Hermetic philosophy, or theosophy, holds that Space is all there is.
Therefore, Space is either manifest or unmanifest, and there cannot be such a
concept as "no space." It follows that there must always be an abstract laya
or zero-point around which Space must exist... Since, as theosophy also
teaches, there can never be any cessation of motion -- whether such motion is
represented as the objective (metric) cyclic movement of energy within the
manifest space, or as the abstract (non-metric) cyclic motion (pure
"spinergy") within the Absolute "mother" Space, or Paramartha (which includes
Parabrahm) in Paranishpanna -- it confirms the adage, as the Buddha said,
"No-thing comes from nothing."
Also, since abstract motion can only be equated with non-dimensional spin,
and since spin can only be equated with an endless and beginningless movement
of absolute abstract space having zero diameter, there must always be a
central, *unmoving* or "static" point of zero (0) dimension around which both
the manifest motion (circular) and the abstract motion "spin" is cyclically
*moving* (turning or spinning)." Therefore the abstract zero-point, as is the
Space surrounding it (whether manifest or unmanifest), must be both
everywhere and nowhere (locally and nonlocally) *existent* throughout all
eternity -- i.e., whether it is in temporal objective motion or in eternal
abstract motion of infinite duration.
This static (inertial) point of zero dimension around which all motion must
occur (and be always tied to), then, is the only possibility that can justify
the unequivocal theosophical statement, that "the center of the universe is
everywhere and its circumference is nowhere." Thus, the Abstract Origin
remains forever existent as both a zero-point (of absolute inertia), and as
*spin* (of infinite energetic force or "spinergy") around that point --
whether the Cosmos is manifest (Brahma) or unmanifest (Parabrahm).
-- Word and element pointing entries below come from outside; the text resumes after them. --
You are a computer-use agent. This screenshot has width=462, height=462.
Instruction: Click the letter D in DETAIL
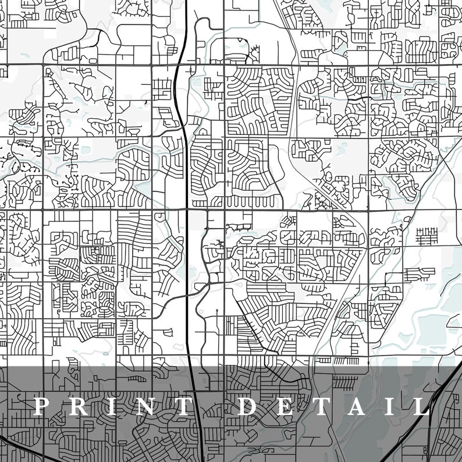(x=247, y=406)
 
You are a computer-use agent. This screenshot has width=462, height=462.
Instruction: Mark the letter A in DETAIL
(x=355, y=406)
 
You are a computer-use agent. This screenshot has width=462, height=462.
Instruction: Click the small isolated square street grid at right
(x=427, y=236)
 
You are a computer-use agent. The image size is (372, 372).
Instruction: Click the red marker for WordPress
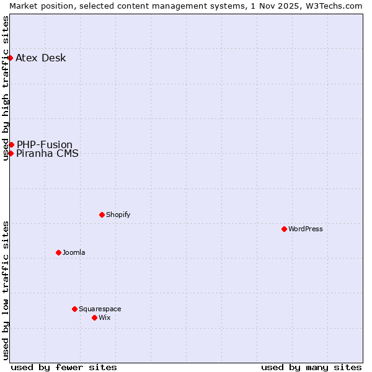284,229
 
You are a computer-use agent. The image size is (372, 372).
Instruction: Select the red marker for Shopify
102,215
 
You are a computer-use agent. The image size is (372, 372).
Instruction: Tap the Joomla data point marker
58,252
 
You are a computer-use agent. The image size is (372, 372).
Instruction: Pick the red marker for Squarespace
74,309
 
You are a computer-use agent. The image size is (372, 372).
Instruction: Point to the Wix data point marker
94,317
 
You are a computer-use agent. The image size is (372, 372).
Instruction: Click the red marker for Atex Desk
10,58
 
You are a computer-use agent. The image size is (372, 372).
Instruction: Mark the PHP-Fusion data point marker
11,144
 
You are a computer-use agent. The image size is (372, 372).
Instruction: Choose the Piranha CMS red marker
11,153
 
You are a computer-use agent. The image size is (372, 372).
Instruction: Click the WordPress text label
306,229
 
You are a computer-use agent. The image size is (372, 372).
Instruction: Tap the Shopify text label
118,215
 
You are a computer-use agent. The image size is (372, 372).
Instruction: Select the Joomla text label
74,252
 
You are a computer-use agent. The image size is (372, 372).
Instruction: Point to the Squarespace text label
100,309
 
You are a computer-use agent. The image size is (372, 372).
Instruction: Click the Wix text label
105,317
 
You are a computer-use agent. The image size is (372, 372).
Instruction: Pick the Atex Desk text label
41,58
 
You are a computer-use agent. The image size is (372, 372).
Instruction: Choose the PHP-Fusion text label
45,144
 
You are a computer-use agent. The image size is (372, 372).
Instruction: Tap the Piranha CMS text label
48,154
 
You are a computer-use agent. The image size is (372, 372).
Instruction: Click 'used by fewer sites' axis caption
64,367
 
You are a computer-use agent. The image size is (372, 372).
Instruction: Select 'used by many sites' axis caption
311,367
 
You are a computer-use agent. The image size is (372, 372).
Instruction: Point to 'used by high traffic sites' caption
6,88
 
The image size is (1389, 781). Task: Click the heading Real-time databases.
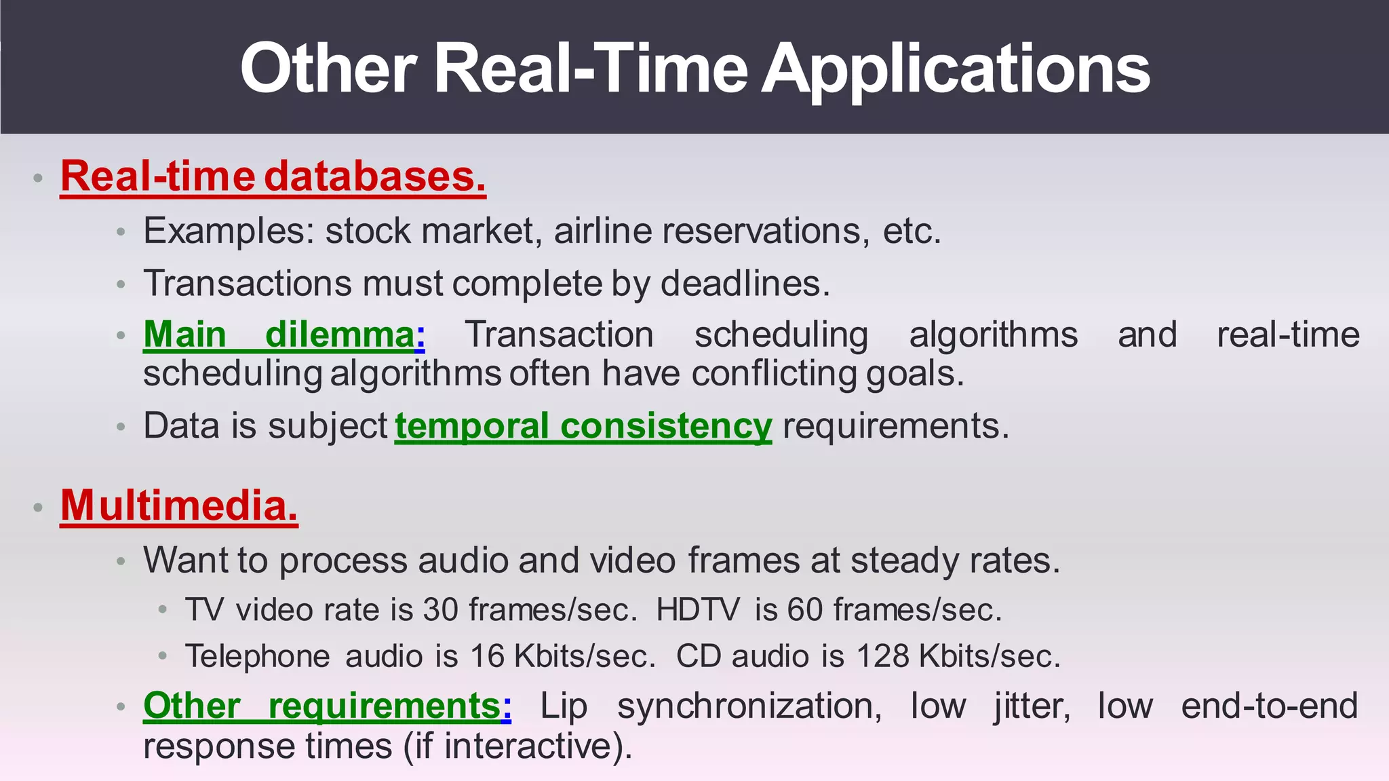(x=273, y=176)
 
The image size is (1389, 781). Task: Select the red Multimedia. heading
(x=179, y=506)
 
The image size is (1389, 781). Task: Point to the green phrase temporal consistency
(x=583, y=427)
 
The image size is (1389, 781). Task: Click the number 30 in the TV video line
(x=441, y=610)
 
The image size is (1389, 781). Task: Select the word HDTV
(x=698, y=610)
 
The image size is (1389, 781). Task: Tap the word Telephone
(x=257, y=657)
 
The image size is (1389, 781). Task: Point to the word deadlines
(x=744, y=284)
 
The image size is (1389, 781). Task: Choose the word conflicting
(x=774, y=374)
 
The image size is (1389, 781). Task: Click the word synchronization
(x=749, y=706)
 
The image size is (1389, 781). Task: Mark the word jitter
(x=1032, y=706)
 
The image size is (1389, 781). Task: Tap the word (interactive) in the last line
(x=536, y=746)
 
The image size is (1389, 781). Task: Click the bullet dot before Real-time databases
(x=39, y=178)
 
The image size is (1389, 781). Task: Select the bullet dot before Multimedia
(x=39, y=508)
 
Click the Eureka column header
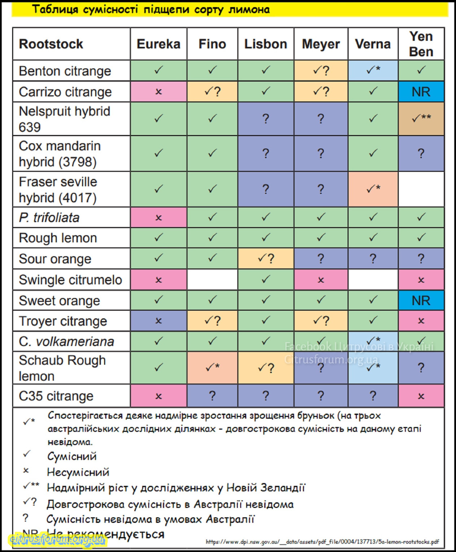coord(158,44)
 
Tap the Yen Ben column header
coord(421,44)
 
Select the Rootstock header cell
coord(51,44)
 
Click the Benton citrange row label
coord(65,71)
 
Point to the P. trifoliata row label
coord(49,218)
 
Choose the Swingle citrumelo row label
coord(70,280)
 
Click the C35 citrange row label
coord(56,396)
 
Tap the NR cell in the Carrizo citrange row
coord(421,92)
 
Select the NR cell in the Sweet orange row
coord(421,301)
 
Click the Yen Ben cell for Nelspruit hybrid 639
coord(421,118)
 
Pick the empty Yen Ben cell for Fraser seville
coord(421,189)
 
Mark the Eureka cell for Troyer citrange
coord(158,321)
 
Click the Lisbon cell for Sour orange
coord(266,258)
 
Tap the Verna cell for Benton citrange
coord(373,70)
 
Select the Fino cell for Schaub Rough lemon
coord(212,368)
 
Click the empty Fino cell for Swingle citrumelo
coord(212,280)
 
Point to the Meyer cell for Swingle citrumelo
coord(321,280)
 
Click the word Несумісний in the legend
coord(78,472)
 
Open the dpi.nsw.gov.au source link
coord(322,542)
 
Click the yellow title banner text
coord(151,9)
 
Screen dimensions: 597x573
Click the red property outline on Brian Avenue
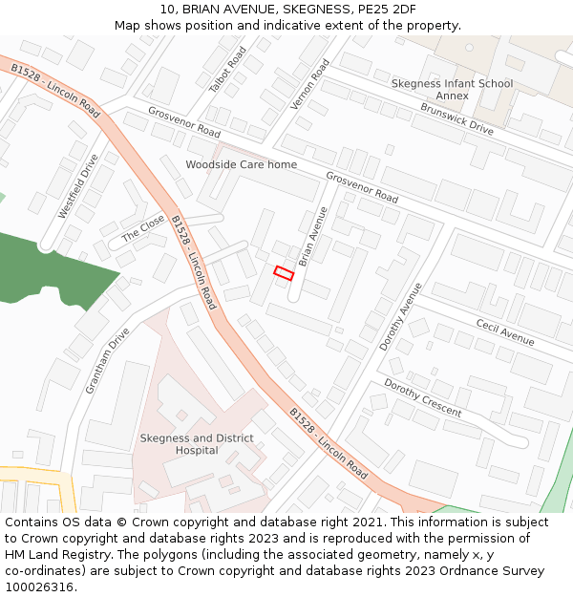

This
confirms the avatar Krishna's (representing Parabrahm) statement in the
Bhagavad Gita, "I established this whole universe with a single portion of
myself, and remain separate."
Therefore Space, in its dual aspects of both static zero-points and energetic
motion rooted in spin, no matter what its state or condition, whether
manifest or unmanifest, temporal or timeless, objective or abstract, is
always some-thing that can be *grasped* or *imagined* either intuitively or
rationally by our "dual mind." Long and deep meditation on these abstract
and, in some sense, inherently logical ideas can result in a profound
conviction of such facts. (Although, no "proof" in a reductive or objective
scientific sense can ever be shown that could unequivocally convince
another.) However, some of the abstract mathematics that underlie the
current multidimensional Superstring/M-brane theories have come relatively
close to "proving" or, at least, verifying the theosophical teachings.